Problem description
Only one stretch of the data below is wanted: the lines from the one with "Статьи (67, 2125)" through the one with "Держатели для лыж (101, 267)", repeated exactly.

Records
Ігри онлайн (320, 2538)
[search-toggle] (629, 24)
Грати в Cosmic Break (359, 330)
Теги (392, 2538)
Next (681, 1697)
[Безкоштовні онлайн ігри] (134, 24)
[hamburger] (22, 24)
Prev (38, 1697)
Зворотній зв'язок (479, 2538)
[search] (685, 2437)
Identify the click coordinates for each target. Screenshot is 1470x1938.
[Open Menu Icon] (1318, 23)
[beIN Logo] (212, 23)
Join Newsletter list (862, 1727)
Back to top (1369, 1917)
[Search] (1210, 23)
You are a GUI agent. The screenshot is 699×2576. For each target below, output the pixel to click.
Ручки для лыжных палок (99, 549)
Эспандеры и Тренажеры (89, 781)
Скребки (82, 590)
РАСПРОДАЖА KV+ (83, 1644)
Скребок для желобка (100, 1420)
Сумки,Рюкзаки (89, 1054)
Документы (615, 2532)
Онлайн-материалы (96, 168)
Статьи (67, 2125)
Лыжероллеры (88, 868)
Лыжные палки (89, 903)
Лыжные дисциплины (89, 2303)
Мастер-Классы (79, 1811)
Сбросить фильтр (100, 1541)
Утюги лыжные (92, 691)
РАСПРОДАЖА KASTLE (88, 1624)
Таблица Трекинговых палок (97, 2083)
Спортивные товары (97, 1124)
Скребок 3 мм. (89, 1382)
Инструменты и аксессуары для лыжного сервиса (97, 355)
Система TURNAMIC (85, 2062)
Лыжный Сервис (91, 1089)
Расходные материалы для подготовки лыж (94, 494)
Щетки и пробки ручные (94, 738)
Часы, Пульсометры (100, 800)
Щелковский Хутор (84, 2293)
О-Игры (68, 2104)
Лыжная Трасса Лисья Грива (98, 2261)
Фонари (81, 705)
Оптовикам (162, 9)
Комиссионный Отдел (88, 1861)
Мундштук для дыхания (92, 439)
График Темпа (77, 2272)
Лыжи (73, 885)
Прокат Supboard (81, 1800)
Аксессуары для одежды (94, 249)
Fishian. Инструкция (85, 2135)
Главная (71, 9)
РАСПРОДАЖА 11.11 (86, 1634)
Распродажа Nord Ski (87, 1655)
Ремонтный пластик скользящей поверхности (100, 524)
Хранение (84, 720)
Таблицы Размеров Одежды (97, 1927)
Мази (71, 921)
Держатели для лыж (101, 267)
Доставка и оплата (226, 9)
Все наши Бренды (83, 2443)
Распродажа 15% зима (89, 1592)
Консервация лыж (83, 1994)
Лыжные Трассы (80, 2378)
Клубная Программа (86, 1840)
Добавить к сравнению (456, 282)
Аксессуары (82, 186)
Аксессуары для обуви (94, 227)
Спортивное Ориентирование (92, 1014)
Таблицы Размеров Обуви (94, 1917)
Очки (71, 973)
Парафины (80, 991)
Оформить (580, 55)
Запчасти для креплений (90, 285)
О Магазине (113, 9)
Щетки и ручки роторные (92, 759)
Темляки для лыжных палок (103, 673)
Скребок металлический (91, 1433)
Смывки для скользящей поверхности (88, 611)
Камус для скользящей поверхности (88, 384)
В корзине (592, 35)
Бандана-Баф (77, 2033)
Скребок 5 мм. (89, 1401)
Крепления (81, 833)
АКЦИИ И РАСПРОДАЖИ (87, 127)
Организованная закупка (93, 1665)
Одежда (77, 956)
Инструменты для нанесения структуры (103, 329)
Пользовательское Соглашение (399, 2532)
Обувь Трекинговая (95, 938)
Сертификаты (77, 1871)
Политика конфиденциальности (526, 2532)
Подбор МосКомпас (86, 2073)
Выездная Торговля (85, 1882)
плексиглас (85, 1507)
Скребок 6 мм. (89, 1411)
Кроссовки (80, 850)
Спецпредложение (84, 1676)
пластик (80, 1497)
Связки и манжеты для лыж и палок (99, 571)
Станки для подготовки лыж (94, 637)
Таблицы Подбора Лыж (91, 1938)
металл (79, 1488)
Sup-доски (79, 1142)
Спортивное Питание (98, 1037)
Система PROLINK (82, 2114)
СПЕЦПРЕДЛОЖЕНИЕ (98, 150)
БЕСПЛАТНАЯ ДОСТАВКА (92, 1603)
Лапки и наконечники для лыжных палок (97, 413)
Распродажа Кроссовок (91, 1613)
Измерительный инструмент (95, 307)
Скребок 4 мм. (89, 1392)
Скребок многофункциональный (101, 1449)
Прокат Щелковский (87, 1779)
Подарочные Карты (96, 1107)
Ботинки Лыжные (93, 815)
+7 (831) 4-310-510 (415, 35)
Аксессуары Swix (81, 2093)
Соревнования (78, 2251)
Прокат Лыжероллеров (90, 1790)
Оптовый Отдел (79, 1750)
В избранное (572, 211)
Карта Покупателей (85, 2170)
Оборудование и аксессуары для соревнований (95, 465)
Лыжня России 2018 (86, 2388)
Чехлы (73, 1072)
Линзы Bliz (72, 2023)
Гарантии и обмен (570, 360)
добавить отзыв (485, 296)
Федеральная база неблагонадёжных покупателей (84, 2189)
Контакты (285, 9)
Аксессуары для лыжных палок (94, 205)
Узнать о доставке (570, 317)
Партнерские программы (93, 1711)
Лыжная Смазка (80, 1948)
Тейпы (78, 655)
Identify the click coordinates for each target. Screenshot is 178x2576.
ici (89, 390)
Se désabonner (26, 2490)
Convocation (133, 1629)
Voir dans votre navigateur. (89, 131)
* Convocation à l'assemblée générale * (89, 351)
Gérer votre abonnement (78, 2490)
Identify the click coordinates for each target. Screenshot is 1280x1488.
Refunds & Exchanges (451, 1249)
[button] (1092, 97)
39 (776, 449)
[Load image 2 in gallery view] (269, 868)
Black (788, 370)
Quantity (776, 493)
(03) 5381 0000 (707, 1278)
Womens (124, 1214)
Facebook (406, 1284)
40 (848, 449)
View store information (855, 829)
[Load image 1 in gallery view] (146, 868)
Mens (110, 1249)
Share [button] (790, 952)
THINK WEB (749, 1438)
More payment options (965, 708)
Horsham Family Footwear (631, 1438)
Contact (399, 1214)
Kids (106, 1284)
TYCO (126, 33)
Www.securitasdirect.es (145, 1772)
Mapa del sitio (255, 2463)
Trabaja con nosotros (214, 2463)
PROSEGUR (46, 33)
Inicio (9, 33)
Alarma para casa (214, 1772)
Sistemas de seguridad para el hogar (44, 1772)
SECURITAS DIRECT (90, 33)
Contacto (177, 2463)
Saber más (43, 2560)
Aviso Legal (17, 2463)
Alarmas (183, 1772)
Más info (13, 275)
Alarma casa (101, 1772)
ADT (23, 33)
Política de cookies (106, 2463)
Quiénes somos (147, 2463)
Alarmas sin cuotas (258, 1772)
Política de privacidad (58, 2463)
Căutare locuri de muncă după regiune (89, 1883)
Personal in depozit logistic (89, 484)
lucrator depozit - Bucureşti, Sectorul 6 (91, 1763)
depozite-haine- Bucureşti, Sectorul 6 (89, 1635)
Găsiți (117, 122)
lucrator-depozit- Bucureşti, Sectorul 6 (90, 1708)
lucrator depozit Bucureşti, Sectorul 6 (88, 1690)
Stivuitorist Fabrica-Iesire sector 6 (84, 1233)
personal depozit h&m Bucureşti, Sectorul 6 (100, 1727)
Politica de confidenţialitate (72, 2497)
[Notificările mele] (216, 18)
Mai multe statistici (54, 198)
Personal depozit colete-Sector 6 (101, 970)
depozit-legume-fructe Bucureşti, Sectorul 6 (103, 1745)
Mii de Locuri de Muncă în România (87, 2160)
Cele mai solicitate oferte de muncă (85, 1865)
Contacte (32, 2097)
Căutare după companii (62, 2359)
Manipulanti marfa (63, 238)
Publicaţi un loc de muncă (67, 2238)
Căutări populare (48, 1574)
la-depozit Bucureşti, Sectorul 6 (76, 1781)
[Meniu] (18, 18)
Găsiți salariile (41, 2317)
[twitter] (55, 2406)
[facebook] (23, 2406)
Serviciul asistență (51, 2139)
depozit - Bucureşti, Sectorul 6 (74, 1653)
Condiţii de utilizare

Solution to this task
Статьи (67, 2125)
Лыжероллеры (88, 868)
Лыжные палки (89, 903)
Лыжные дисциплины (89, 2303)
Мастер-Классы (79, 1811)
Сбросить фильтр (100, 1541)
Утюги лыжные (92, 691)
РАСПРОДАЖА KASTLE (88, 1624)
Таблица Трекинговых палок (97, 2083)
Спортивные товары (97, 1124)
Скребок 3 мм. (89, 1382)
Инструменты и аксессуары для лыжного сервиса (97, 355)
Система TURNAMIC (85, 2062)
Лыжный Сервис (91, 1089)
Расходные материалы для подготовки лыж (94, 494)
Щетки и пробки ручные (94, 738)
Часы, Пульсометры (100, 800)
Щелковский Хутор (84, 2293)
О-Игры (68, 2104)
Лыжная Трасса Лисья Грива (98, 2261)
Фонари (81, 705)
Оптовикам (162, 9)
Комиссионный Отдел (88, 1861)
Мундштук для дыхания (92, 439)
График Темпа (77, 2272)
Лыжи (73, 885)
Прокат Supboard (81, 1800)
Аксессуары для одежды (94, 249)
Fishian. Инструкция (85, 2135)
Главная (71, 9)
РАСПРОДАЖА 11.11 (86, 1634)
Распродажа Nord Ski (87, 1655)
Ремонтный пластик скользящей поверхности (100, 524)
Хранение (84, 720)
Таблицы Размеров Одежды (97, 1927)
Мази (71, 921)
Держатели для лыж (101, 267)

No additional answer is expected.